■ Brief
Name every year that appears in the text on Clement Vann Rogers below.

■ Provided text
◆ ◆ ◆
Clement Vann Rogers (January 11, 1839 – October 28, 1911), known often as "Uncle Clem," was a cattle baron and prominent Cherokee politician and judge in Indian Territory. Clem Rogers' parents were both mixed-blood Cherokees who moved to Indian Territory in 1832, several years before the Trail of Tears. Before the American Civil War, Clem allied with the "Treaty Party", a Cherokee faction that supported signing the Treaty of New Echota. When the Civil War broke out, Clem enlisted in the Confederate Army, and served under General Stand Watie. After the war, he became active in Cherokee politics, first elected as a judge in the Cooweescoowee District, then served five terms in the Cherokee Senate. He later served as a delegate to the Oklahoma Constitutional Convention. Rogers was the father of entertainer Will Rogers.

When Oklahoma became a state in 1907, the former Cherokee Districts were dissolved and replaced by new counties. One of the counties created from the former Cooweescoowee District, Rogers County, Oklahoma, was named in honor of Clement Rogers.
◆ ◆ ◆
■ Given information
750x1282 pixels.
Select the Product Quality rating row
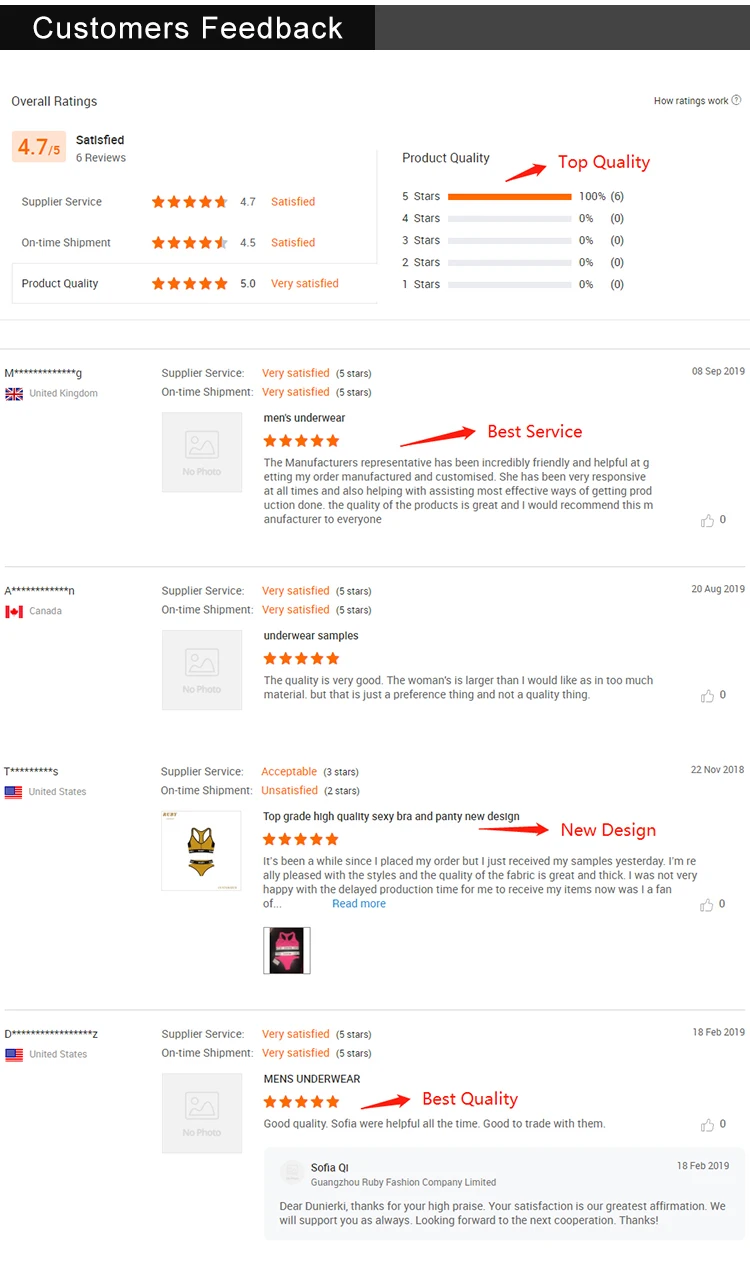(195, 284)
◆ ◆ ◆
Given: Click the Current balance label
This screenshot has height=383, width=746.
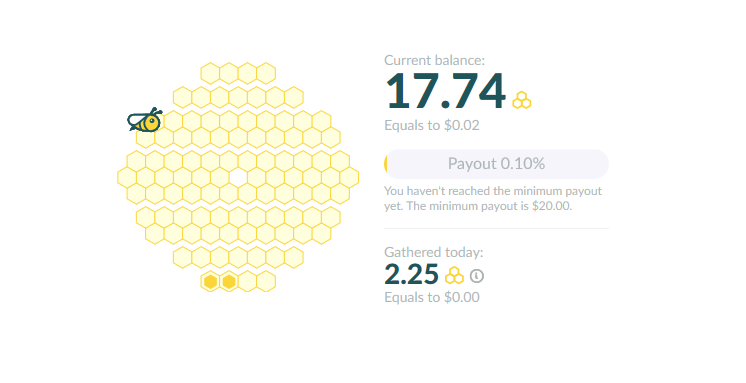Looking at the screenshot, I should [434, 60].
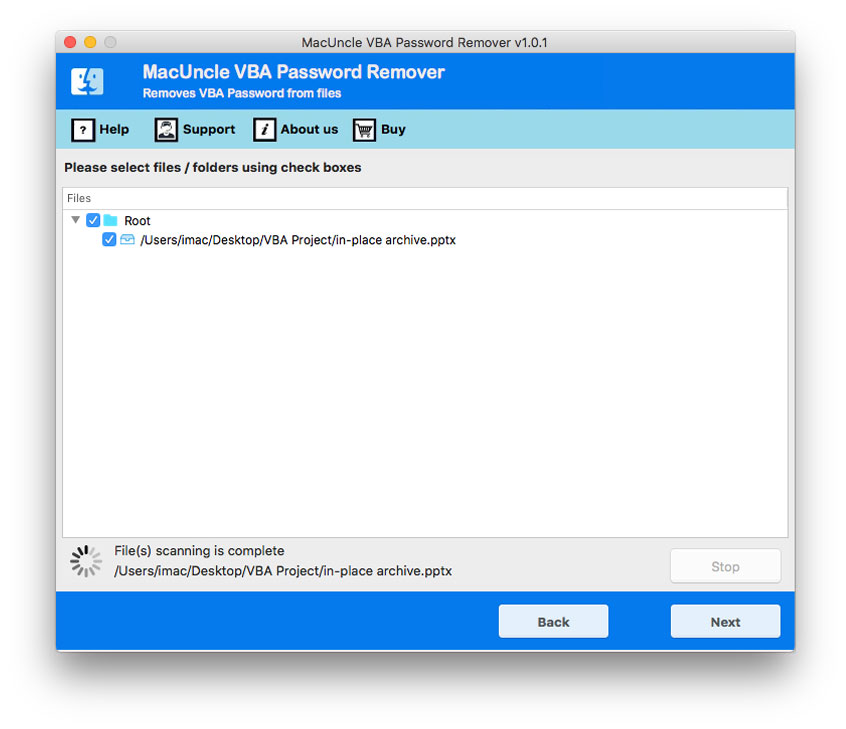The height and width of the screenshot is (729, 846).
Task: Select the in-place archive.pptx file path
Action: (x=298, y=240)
◆ ◆ ◆
■ The completed task
1839, 1911, 1832, 1907